--- Start of Available records ---
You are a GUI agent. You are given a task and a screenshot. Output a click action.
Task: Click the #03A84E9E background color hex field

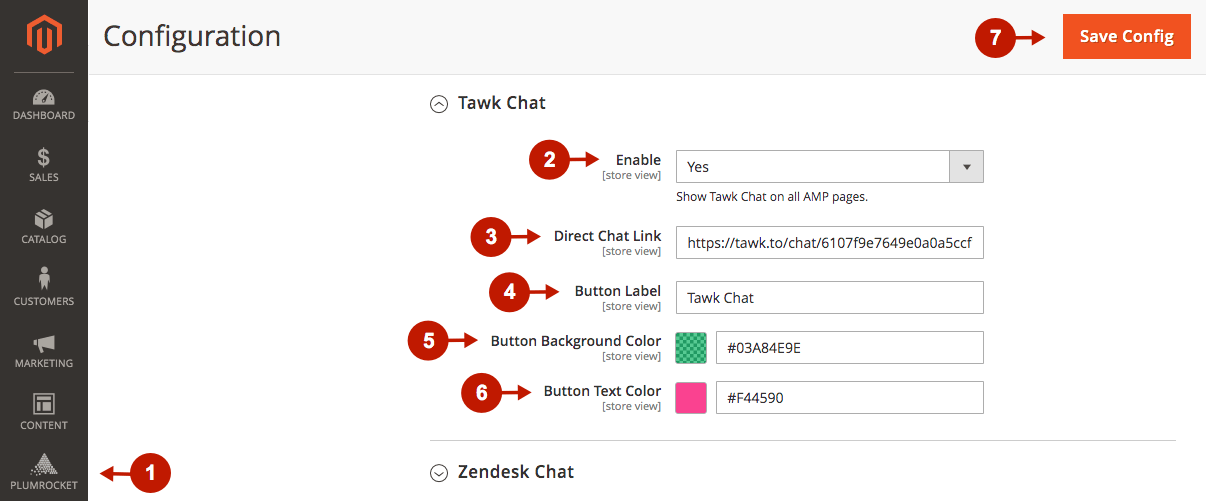pos(849,347)
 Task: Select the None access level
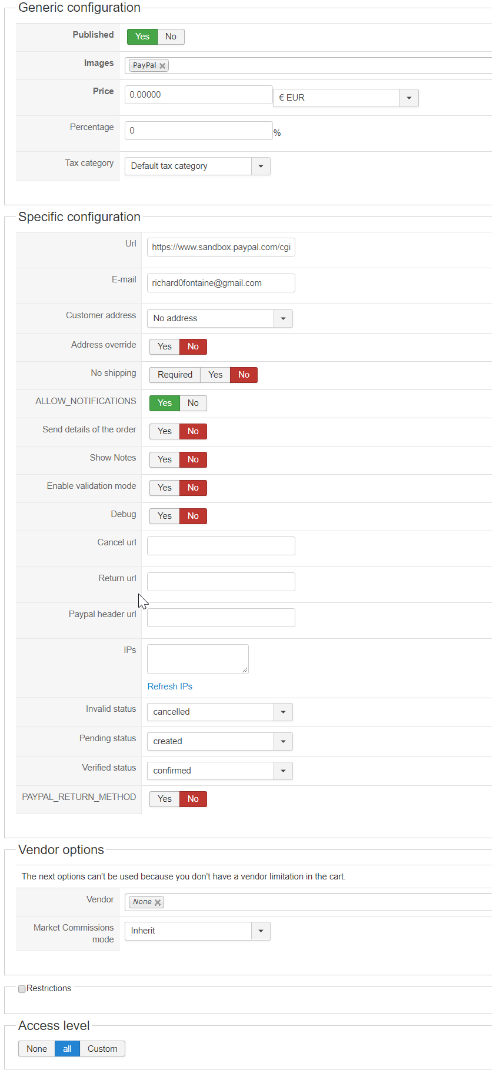[37, 1049]
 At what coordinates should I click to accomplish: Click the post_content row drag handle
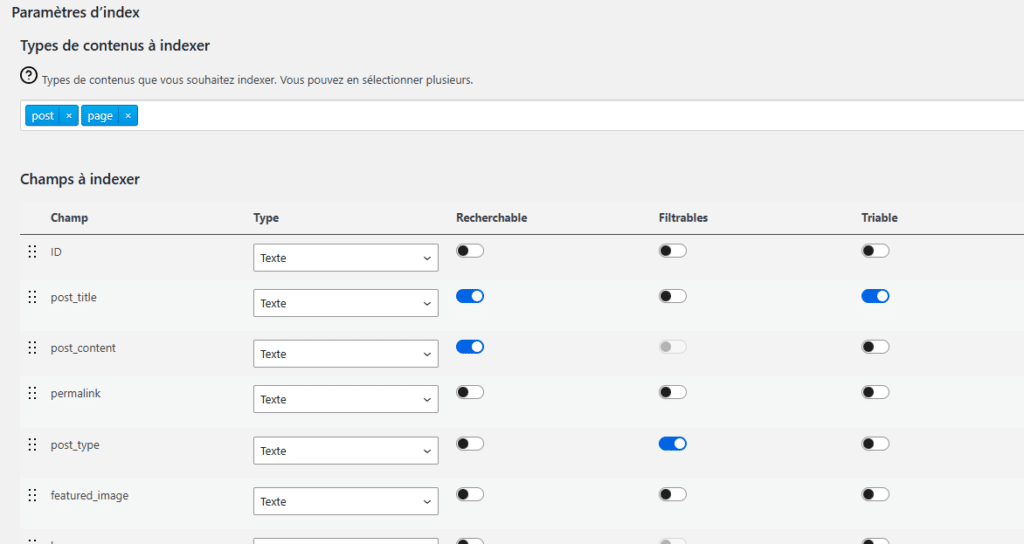tap(32, 348)
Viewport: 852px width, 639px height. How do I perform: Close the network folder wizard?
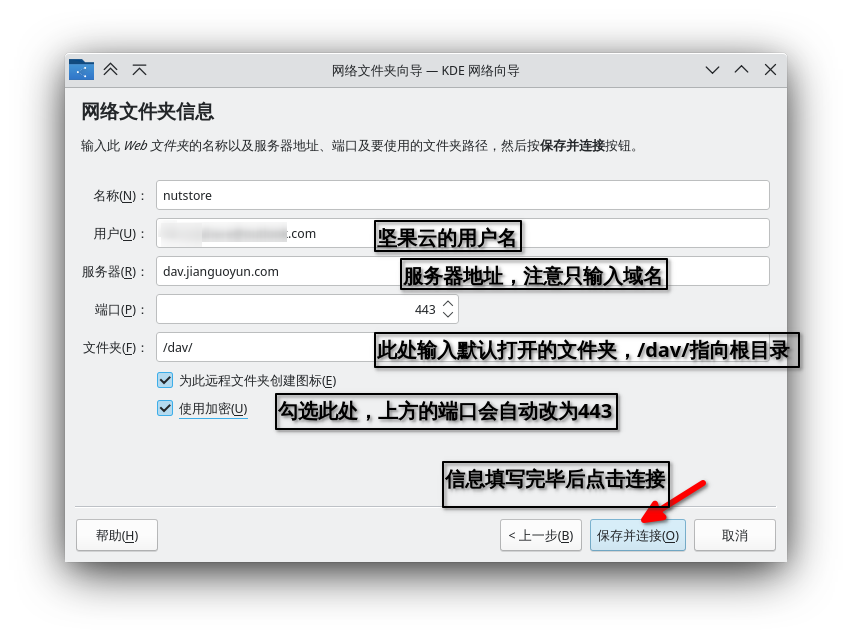tap(770, 70)
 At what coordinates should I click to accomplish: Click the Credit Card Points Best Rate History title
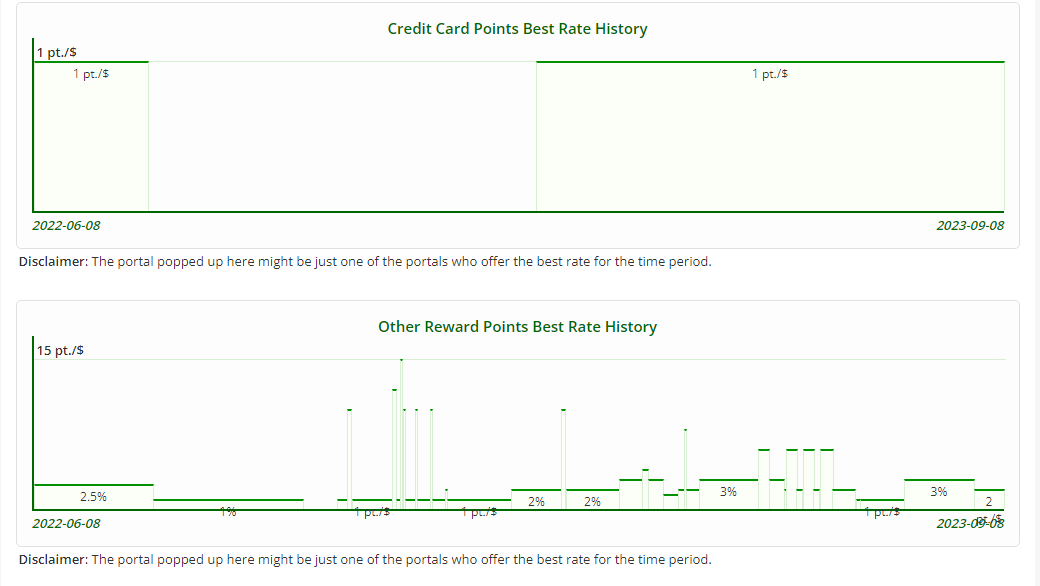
--- End of Available records ---
Rewrite everything from the line containing "Task: Select the None access level" down to the end of the records, replacing "coordinates" with "position" and leaving all else unchanged. Leave the pictures out of the answer.

 Task: Select the None access level
[37, 1049]
 At what position should I click to accomplish: Click the post_content row drag handle
tap(32, 348)
Viewport: 852px width, 639px height. How do I perform: Close the network folder wizard?
tap(770, 70)
 At what position should I click to accomplish: Click the Credit Card Points Best Rate History title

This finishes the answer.